Ezire pointed out that when designing multi-state operations, special attention would be paid to the conditions for mutual accountability between the federal and state governments.
He praised the “Federal Government for creating a conducive environment and level playing field for the states and” States for having achieved the results to which they are committed by participating in the project, ”he said.
In their remarks, Cross River Health Commissioner Dr. Betta Edu, spoke on behalf of the Commissioners said the meeting was critical to foster sharing of experience, interstate collaboration, learning and encouragement the sub-national development towards building a resilient health system in the country.

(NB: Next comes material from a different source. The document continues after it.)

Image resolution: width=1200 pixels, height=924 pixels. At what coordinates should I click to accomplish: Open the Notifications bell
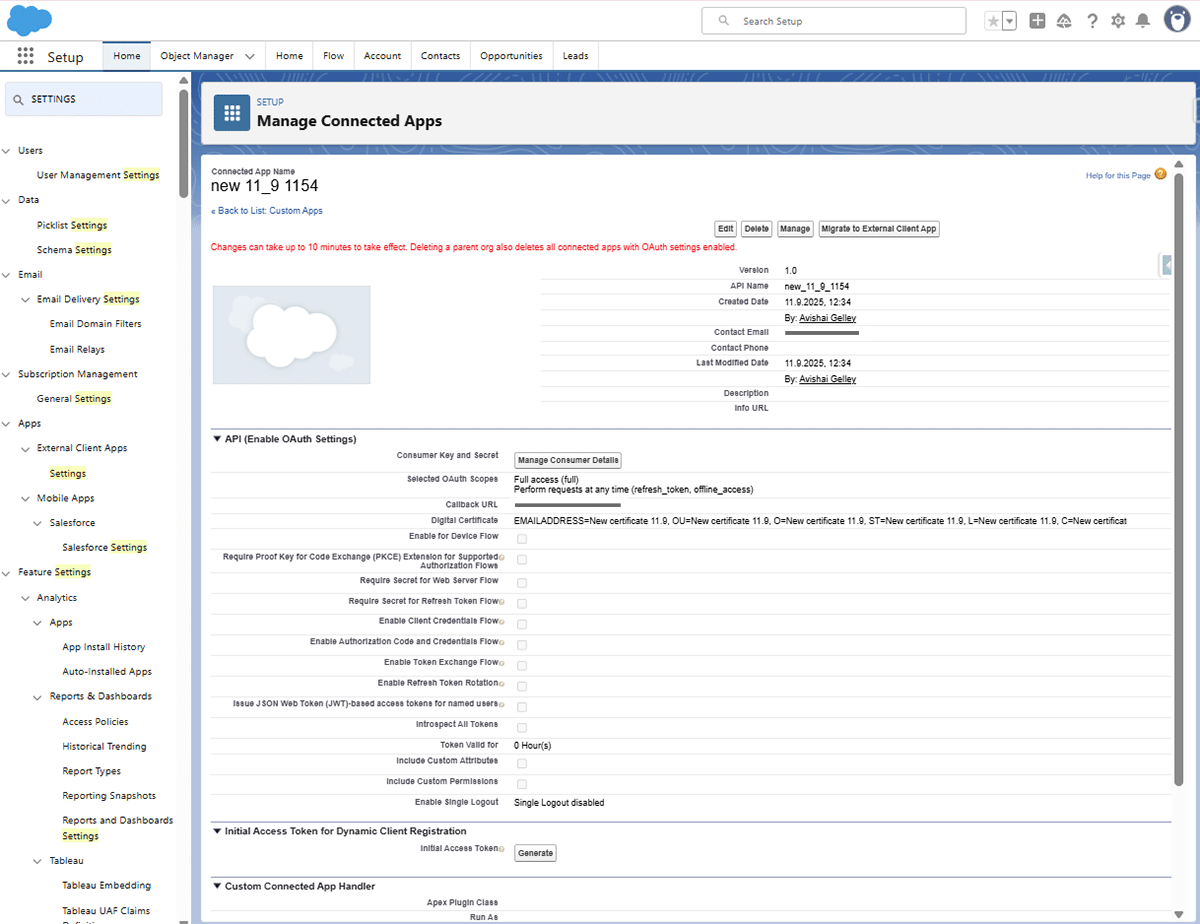[1143, 21]
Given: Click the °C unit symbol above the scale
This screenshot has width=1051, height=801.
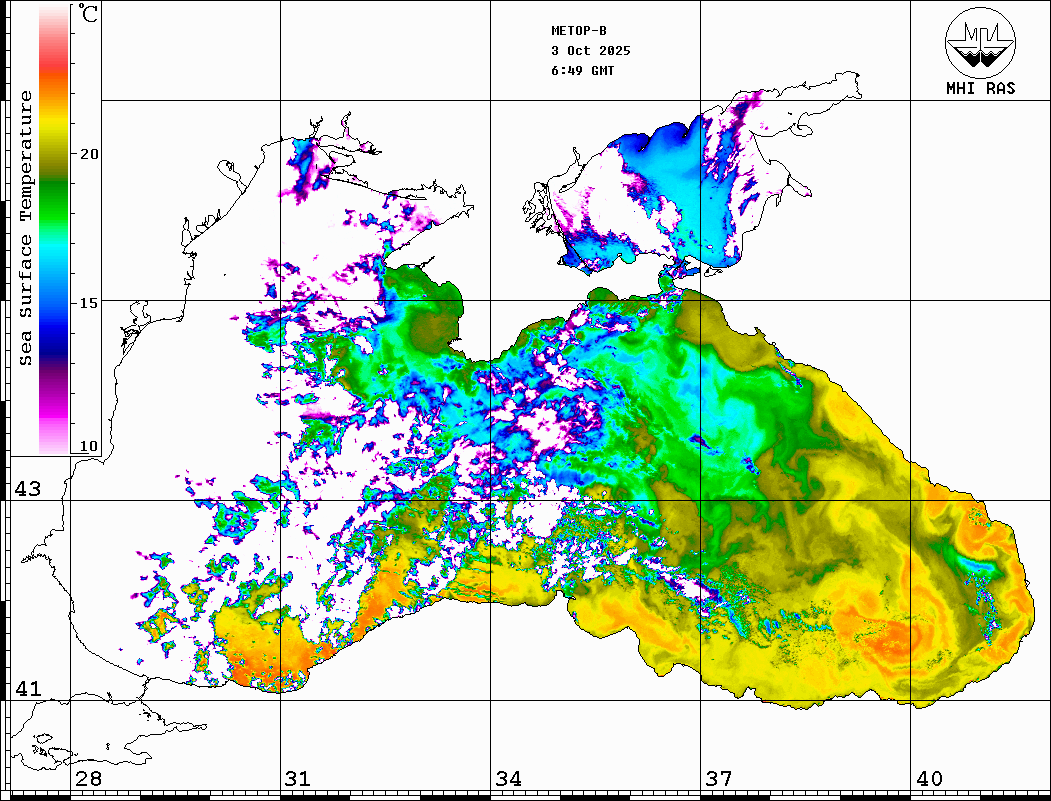Looking at the screenshot, I should (x=89, y=15).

NAN recalled that the meeting focused on health issues such as the Fund for Primary Health Care; Strengthening primary health care; Combating HIV / AIDS and its multisectoral consequences; UHC, health insurance, as well as various high-impact interventions that are carried out either directly or with development partners.
The meeting also identified challenges and outlined the implementation of partnership support at the sub-national level and formulated measures to address and adopt them.